Catching up with recent announcements in the world of construction collaboration technologies, I see that Sword CTSpace has launched a new Software-as-a-Service application, FusionLive, that looks like it will eventually replace both the BuildOnline and Citadon applications inherited when Sword acquired CTSpace in December 2007 (post).
The 7 April news release quotes Gert-Jan de Kieviet, Sword CTSpace’s global operations director:
“As a new state-of-the-art Cloud-based engineering collaboration solution, FusionLive stands to revolutionize the content management industry with its combination of easy and quick implementation, advanced yet simple-to-use interface, absolute data security, and an array of outstanding document management, business process management and project collaboration features.”

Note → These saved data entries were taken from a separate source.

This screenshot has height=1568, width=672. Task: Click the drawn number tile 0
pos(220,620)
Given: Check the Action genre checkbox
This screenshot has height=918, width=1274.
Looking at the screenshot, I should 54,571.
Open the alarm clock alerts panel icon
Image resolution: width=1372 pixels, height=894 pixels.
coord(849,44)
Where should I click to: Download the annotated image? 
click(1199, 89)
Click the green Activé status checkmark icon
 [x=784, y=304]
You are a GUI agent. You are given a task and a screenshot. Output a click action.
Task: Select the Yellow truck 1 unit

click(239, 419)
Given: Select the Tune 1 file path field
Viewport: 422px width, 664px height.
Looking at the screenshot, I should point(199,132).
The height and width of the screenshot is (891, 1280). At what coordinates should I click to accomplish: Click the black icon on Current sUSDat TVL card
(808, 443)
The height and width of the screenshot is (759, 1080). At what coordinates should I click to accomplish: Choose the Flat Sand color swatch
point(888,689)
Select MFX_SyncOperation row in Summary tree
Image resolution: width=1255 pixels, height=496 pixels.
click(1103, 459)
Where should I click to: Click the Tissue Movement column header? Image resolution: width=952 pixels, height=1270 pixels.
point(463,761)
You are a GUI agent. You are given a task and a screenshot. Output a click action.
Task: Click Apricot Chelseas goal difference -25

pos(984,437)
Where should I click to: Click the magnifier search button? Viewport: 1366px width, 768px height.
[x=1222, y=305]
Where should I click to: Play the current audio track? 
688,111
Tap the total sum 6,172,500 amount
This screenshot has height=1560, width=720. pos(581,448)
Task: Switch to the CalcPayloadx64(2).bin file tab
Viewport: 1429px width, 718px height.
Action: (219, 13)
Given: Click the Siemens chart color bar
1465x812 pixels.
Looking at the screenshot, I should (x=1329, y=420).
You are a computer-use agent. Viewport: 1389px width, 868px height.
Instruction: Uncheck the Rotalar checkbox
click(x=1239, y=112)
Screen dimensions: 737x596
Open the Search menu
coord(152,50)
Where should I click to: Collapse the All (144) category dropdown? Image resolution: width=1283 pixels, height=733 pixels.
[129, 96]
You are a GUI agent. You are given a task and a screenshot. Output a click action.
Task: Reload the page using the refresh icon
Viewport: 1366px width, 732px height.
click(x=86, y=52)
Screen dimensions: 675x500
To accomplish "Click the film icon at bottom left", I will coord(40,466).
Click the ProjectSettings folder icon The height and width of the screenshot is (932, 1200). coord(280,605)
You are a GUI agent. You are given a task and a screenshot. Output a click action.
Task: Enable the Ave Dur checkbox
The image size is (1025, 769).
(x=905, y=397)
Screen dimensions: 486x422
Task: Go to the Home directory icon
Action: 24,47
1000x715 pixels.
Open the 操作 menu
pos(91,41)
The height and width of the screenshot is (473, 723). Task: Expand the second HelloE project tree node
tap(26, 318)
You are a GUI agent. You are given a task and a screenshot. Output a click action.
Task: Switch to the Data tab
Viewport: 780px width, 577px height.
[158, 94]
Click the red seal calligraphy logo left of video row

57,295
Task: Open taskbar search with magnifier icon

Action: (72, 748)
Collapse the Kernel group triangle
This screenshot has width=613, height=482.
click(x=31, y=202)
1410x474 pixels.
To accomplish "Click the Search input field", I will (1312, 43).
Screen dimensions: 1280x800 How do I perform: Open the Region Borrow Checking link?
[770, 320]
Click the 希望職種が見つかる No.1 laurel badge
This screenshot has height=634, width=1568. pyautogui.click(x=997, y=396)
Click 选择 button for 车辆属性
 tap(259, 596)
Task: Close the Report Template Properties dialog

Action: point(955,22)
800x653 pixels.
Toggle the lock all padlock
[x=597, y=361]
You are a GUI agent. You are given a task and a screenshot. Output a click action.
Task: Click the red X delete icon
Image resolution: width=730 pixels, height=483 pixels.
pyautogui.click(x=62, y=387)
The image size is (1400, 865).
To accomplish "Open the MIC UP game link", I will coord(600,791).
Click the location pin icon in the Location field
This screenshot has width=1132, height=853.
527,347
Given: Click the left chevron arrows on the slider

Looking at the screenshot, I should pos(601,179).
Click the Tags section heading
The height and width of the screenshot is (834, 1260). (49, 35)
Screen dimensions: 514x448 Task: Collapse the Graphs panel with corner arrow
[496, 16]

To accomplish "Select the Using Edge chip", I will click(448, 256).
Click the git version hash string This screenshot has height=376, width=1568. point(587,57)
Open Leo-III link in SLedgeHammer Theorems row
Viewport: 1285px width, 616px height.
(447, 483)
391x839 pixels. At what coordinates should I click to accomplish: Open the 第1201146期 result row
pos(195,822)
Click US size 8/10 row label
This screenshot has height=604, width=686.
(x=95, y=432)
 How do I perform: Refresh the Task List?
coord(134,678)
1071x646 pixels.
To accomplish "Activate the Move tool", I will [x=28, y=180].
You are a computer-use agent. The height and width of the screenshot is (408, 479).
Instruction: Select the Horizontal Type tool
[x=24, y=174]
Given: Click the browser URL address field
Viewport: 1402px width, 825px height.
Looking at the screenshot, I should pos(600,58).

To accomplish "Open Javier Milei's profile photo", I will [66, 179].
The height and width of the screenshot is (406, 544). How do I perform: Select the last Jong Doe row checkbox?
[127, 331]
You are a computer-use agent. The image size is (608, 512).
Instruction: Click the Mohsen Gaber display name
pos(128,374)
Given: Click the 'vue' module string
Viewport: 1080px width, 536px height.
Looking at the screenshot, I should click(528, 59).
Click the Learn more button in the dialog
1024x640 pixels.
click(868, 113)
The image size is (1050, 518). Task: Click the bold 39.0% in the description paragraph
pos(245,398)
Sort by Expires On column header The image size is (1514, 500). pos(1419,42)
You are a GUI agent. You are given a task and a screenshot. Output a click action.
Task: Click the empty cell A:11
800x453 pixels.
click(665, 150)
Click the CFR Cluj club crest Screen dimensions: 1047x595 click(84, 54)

The release says the product will provide “a truly revolutionary user interface unlike any other in the current market”, delivering greater flexibility and more extensive personalisation, by combining “enterprise level business logic with state-of-the-art web 2.0 technologies.” (Such flexibility is long overdue – only last month, at the Collaboration Cafe Symposium (post), I was critical of the relative dullness of most current collaboration applications when looked at from a web 2.0 perspective.)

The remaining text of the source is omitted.